> Data to examine
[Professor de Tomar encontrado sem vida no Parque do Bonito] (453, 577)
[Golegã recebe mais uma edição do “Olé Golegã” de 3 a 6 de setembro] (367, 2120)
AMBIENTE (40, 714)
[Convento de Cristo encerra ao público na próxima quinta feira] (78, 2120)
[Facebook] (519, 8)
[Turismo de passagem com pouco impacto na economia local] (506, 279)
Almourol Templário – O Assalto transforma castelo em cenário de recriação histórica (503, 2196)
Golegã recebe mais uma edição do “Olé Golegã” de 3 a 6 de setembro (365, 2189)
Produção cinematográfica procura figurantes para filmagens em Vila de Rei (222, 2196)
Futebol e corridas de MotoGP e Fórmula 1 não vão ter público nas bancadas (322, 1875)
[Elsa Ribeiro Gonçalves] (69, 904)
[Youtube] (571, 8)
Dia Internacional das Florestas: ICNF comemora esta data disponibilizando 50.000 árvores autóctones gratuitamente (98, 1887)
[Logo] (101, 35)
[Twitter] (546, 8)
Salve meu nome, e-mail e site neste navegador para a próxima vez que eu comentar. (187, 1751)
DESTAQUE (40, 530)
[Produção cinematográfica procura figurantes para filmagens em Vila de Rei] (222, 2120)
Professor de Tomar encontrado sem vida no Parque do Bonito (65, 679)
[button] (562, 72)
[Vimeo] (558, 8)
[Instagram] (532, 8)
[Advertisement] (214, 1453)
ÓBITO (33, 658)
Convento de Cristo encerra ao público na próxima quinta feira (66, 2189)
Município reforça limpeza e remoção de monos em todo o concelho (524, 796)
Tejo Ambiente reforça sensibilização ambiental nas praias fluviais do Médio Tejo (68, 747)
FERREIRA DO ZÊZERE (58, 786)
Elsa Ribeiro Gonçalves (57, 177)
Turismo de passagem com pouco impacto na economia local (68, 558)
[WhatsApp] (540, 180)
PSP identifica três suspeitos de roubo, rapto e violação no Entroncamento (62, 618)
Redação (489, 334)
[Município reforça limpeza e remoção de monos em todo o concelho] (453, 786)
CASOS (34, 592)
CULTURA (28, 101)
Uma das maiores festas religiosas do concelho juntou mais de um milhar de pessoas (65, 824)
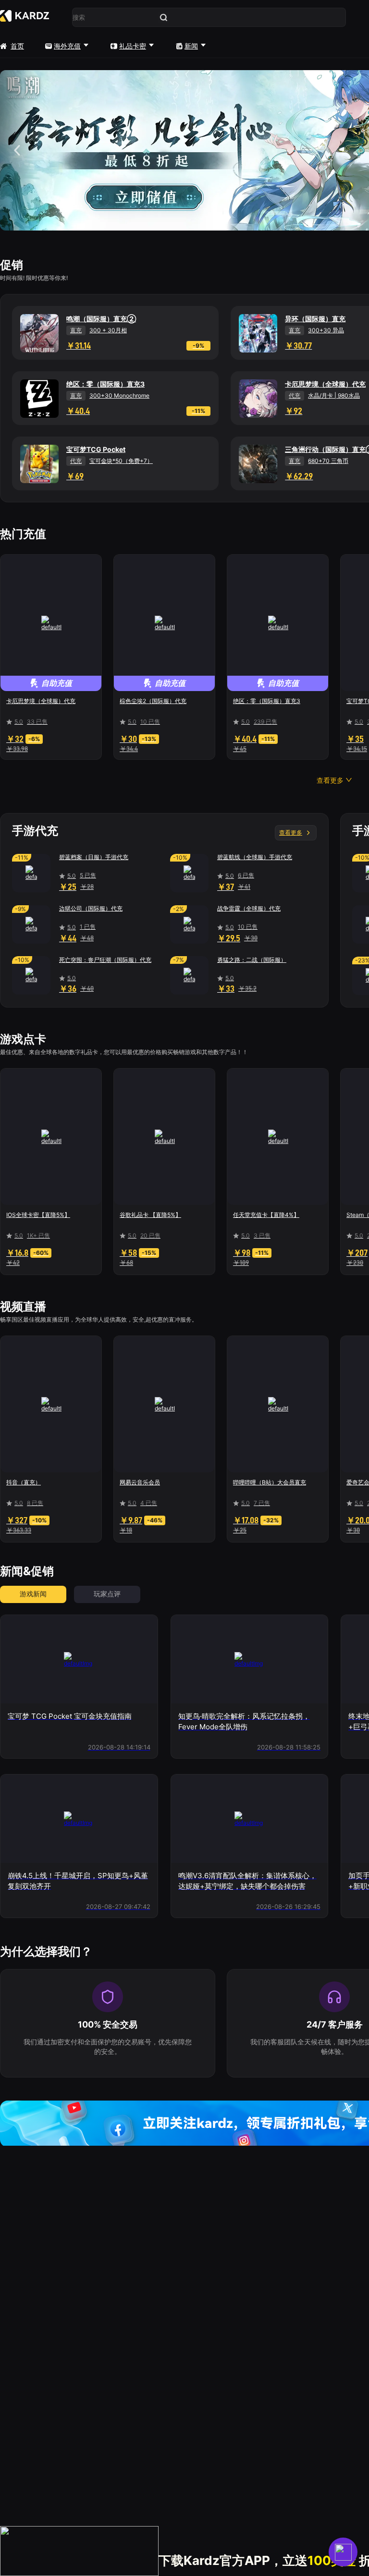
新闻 (191, 46)
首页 (17, 46)
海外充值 (67, 46)
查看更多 (290, 832)
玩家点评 (107, 1594)
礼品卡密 (132, 46)
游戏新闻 (33, 1594)
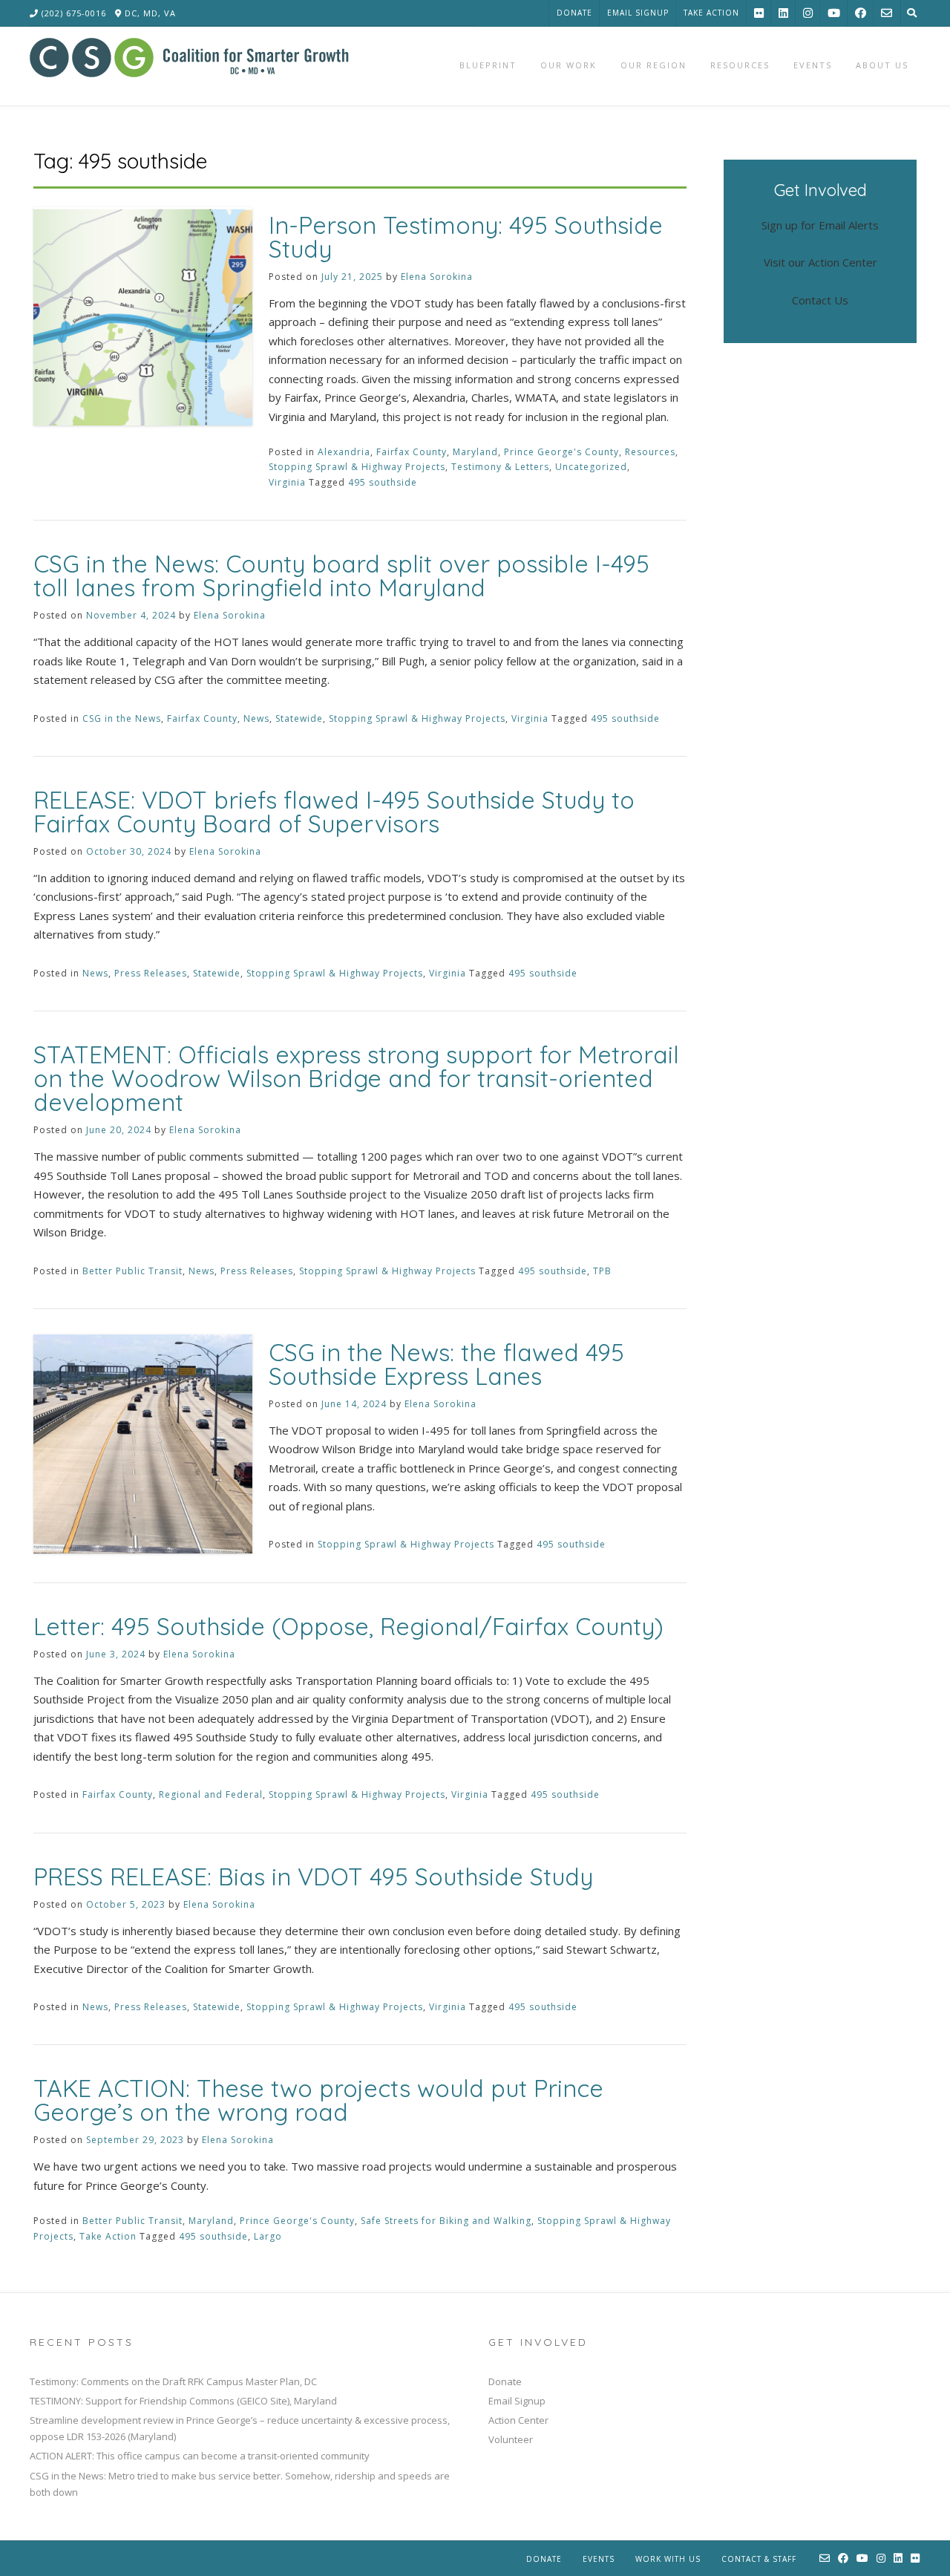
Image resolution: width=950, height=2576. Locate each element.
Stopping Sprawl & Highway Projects (357, 466)
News (256, 718)
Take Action (711, 12)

> What this task involves
Would you please write out the entries in full, exactly as they read, but without pictures?

> Result for this task
[Professor de Tomar encontrado sem vida no Parque do Bonito] (453, 577)
[Golegã recebe mais uma edição do “Olé Golegã” de 3 a 6 de setembro] (367, 2120)
AMBIENTE (40, 714)
[Convento de Cristo encerra ao público na próxima quinta feira] (78, 2120)
[Facebook] (519, 8)
[Turismo de passagem com pouco impacto na economia local] (506, 279)
Almourol Templário – O Assalto transforma castelo em cenário de recriação histórica (503, 2196)
Golegã recebe mais uma edição do “Olé Golegã” de 3 a 6 de setembro (365, 2189)
Produção cinematográfica procura figurantes para filmagens em Vila de Rei (222, 2196)
Futebol e corridas de MotoGP e Fórmula 1 não vão ter público nas bancadas (322, 1875)
[Elsa Ribeiro Gonçalves] (69, 904)
[Youtube] (571, 8)
Dia Internacional das Florestas: ICNF comemora esta data disponibilizando 50.000 árvores autóctones gratuitamente (98, 1887)
[Logo] (101, 35)
[Twitter] (546, 8)
Salve meu nome, e-mail e site neste navegador para a próxima vez que eu comentar. (187, 1751)
DESTAQUE (40, 530)
[Produção cinematográfica procura figurantes para filmagens em Vila de Rei] (222, 2120)
Professor de Tomar encontrado sem vida no Parque do Bonito (65, 679)
[button] (562, 72)
[Vimeo] (558, 8)
[Instagram] (532, 8)
[Advertisement] (214, 1453)
ÓBITO (33, 658)
Convento de Cristo encerra ao público na próxima quinta feira (66, 2189)
Município reforça limpeza e remoção de monos em todo o concelho (524, 796)
Tejo Ambiente reforça sensibilização ambiental nas praias fluviais do Médio Tejo (68, 747)
FERREIRA DO ZÊZERE (58, 786)
Elsa Ribeiro Gonçalves (57, 177)
Turismo de passagem com pouco impacto na economia local (68, 558)
[WhatsApp] (540, 180)
PSP identifica três suspeitos de roubo, rapto e violação no Entroncamento (62, 618)
Redação (489, 334)
[Município reforça limpeza e remoção de monos em todo o concelho] (453, 786)
CASOS (34, 592)
CULTURA (28, 101)
Uma das maiores festas religiosas do concelho juntou mais de um milhar de pessoas (65, 824)
新闻 (191, 46)
首页 (17, 46)
海外充值 (67, 46)
查看更多 (290, 832)
玩家点评 (107, 1594)
礼品卡密 (132, 46)
游戏新闻 (33, 1594)
Image resolution: width=950, height=2576. Locate each element.
Stopping Sprawl & Highway Projects (357, 466)
News (256, 718)
Take Action (711, 12)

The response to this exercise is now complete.